Your goal:
Reproduce the passage of the shader import documentation between "While it is" and "search path (RERUN_SHADER_PATH).", inclusive, word for word.

Extract provided:
The other half is provided as an extension to the build system, see the build.rs file at the root of this crate.

While it is agnostic to the type of files being imported, in practice this is only used for shaders, thus this is what this documentation will linger on. In particular, integration with our hot-reloading capabilities can get tricky depending on the platform/target.

§Usage

#import <x/y/z/my_file.wgsl>

§Syntax

Import clauses follow the general form of #import <x/y/z/my_file.wgsl>. The path to be imported can be either absolute or relative to the path of the importer, or relative to any of the paths set in the search path (RERUN_SHADER_PATH).

The actual parsing rules themselves are very barebones:

  • An import clause can only span one line.
  • An import clause line must start with #import (exl. whitespaces).
  • Everything between the first < and the last > is interpreted as the import path, as-is. We do so because, between the 4 major platforms (Linux, macOS, Window, Web), basically any string is a valid path.

Information supplied:
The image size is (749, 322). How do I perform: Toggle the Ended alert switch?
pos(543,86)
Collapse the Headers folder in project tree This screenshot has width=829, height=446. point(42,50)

Result of the task:
While it is agnostic to the type of files being imported, in practice this is only used for shaders, thus this is what this documentation will linger on. In particular, integration with our hot-reloading capabilities can get tricky depending on the platform/target.

§Usage

#import <x/y/z/my_file.wgsl>

§Syntax

Import clauses follow the general form of #import <x/y/z/my_file.wgsl>. The path to be imported can be either absolute or relative to the path of the importer, or relative to any of the paths set in the search path (RERUN_SHADER_PATH).